My hope was to find a way to deconstruct so many of our habitual concepts, so that the brilliance of words themselves, like pictographic Chinese characters, might (‘two thinks at a time’) penetrate and radically pierce the stalemates of our 2,500 years of thinking —ever since Plato first pronounced that dreams and the night, the realms of the dark were obsolete.
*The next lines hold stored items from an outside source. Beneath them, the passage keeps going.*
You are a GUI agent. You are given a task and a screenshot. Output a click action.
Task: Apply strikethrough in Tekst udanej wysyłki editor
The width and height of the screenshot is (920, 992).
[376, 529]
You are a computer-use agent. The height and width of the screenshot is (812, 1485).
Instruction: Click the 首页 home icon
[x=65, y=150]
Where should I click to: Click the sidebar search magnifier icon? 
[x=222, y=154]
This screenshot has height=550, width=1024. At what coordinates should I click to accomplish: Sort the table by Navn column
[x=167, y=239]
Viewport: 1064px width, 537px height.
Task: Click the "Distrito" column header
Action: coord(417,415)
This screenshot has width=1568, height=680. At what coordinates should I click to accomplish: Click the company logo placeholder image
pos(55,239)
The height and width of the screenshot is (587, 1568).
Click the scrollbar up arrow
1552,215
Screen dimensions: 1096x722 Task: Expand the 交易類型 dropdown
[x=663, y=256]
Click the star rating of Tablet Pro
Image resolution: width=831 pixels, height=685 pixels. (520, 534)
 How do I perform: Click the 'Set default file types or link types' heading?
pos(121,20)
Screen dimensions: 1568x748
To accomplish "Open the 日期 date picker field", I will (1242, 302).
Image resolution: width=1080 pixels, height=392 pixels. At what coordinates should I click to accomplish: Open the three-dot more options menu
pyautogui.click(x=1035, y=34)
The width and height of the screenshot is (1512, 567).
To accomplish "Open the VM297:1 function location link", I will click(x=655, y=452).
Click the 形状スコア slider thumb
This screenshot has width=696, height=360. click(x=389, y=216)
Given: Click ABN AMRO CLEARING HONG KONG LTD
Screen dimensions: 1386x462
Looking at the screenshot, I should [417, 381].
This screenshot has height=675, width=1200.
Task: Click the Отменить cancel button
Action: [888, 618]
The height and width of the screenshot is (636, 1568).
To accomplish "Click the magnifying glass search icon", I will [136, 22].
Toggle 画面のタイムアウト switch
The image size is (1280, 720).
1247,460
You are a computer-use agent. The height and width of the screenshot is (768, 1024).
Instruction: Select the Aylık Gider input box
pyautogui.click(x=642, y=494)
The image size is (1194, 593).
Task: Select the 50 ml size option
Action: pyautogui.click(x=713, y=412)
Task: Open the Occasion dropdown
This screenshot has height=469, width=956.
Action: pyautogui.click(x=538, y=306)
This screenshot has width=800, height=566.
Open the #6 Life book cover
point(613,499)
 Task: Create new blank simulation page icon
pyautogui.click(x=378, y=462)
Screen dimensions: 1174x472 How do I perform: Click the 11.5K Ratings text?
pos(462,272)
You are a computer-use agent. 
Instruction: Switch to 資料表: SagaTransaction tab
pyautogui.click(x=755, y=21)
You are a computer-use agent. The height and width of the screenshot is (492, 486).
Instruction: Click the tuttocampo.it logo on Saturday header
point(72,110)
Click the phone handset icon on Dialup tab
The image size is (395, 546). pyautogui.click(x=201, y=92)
How fun it would be for you, I can’t say…but we had great fun doing it. Thank you for letting me share.

Ann Carroll

TESTIMONIALS

Ann Carroll has done HER part: she has fulfilled a deep life commitment through her magnum opus, A Joycean Stripture of the TaoChing: a meditation on yin wisdom. Now we are called to do our part: to read it…to take it in…slow and easy… so it seeps down, penetrating the pores of our cultural conditioning, grounded in and perpetuated through language. lt is a meditation… and a clarion call to go to the roots of our thinking– invisibly and insidiously influenced by patriarchal linguistics. Language shapes cultures, and we are being shaped away, cut off from the dark richness of the yin consciousness that embodies and embeds us, inextricably, in the natural world—her mamafesta! A Joycean Sripture is not a light read,,,as these are not light times. Yet Ann invites us to a delicious, visually rich, and hearty smorgasbord, spiced with the humor and wisdom through the ages and the sages, east and west. Come enjoy this visual, intellectual. heart and soul-centered feast! Digest it well—we need this type of nourishment right now to awaken, sustain, and inspire us!

–Marilyn Hardy, MS, GCFP

I loved Ann Carroll’s translation of the Tao Ching – with its extraordinary addition of Joycean language. At first I felt quite lost because Joyce is definitely a stretch, but found that if I just read one verse at a time – made it part of my morning meditation – and took the time to appreciate and re-imagine language as he does, it was hugely rewarding. And full of humor as well as wisdom. I’d recommend it to anyone interested in a different and lively interpretation of this ancient spiritual work.